Segment Open

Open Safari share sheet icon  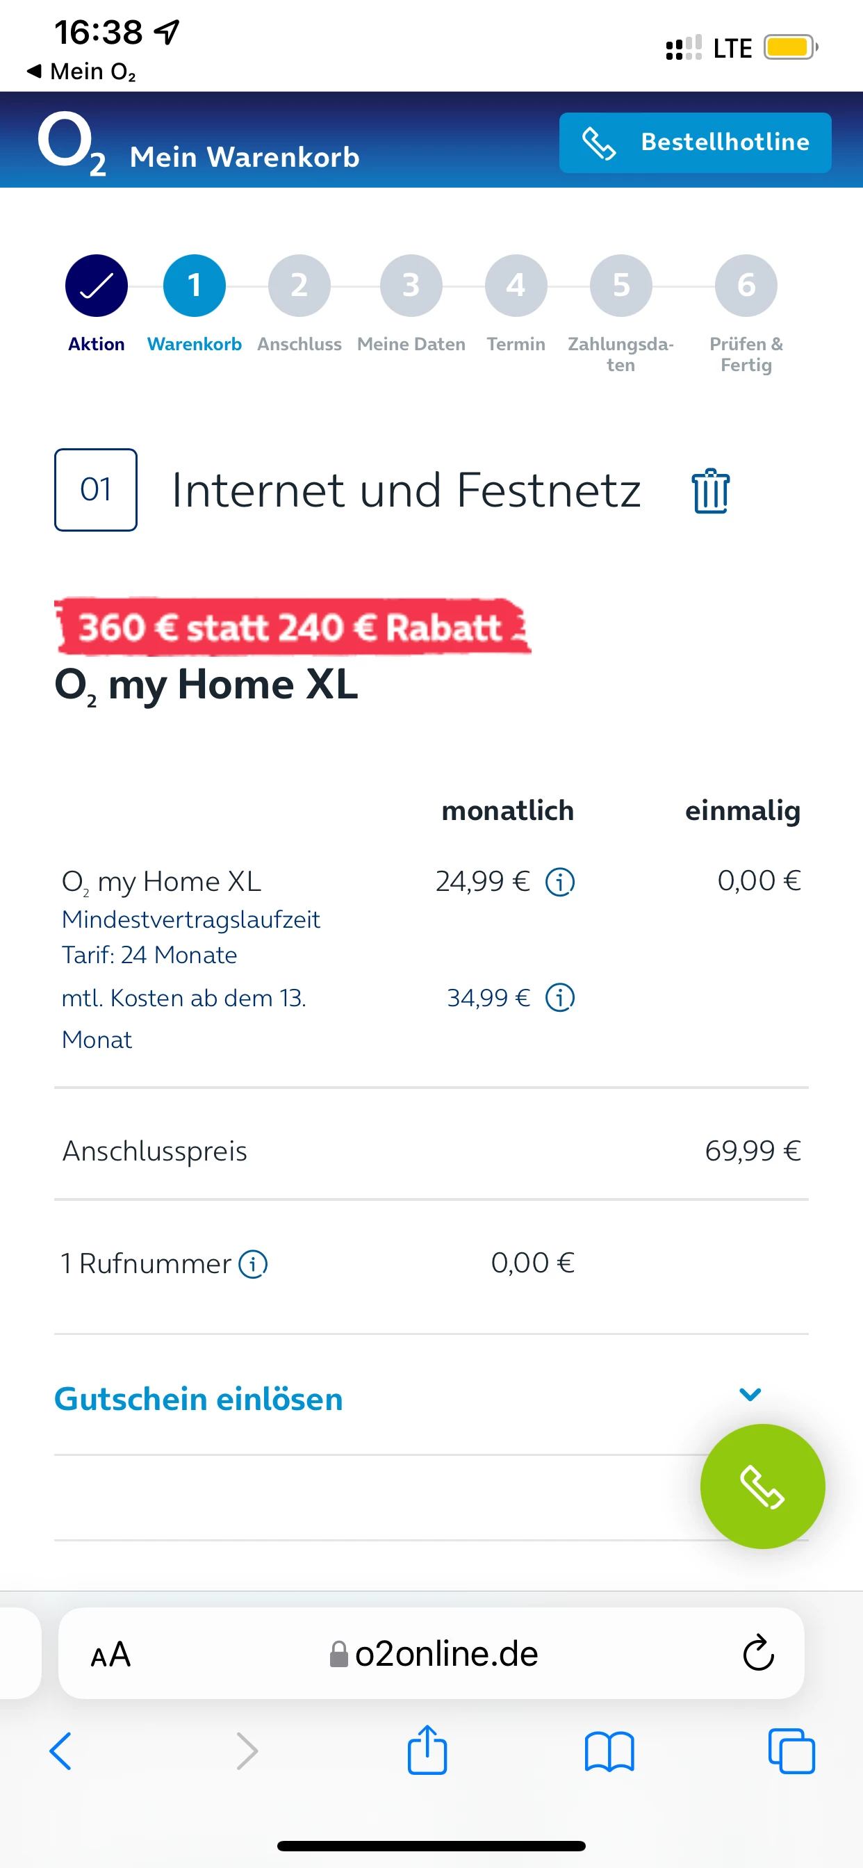click(x=427, y=1751)
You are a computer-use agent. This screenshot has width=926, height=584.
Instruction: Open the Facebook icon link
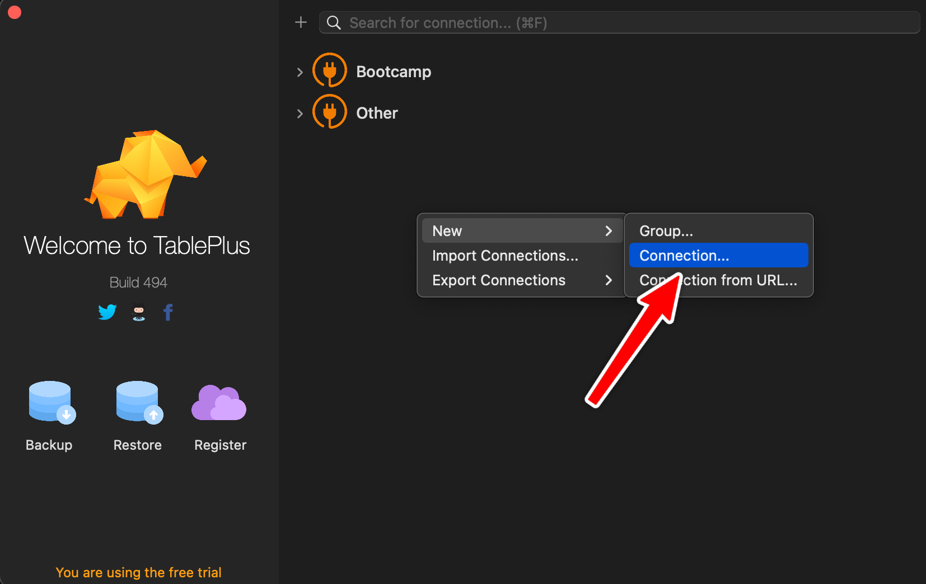point(168,312)
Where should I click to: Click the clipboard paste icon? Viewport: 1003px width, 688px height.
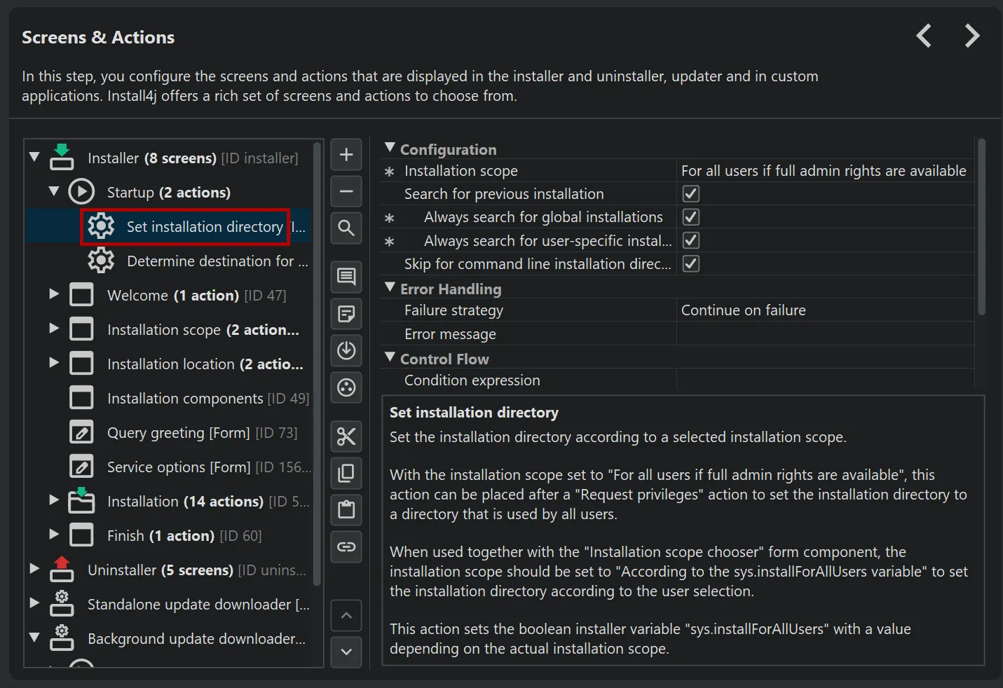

Segment Closed

> PROBLEM STATEMENT: Working from the material above, state how many lines contain "height"; give only the number.

> SOLVED EXERCISE: 2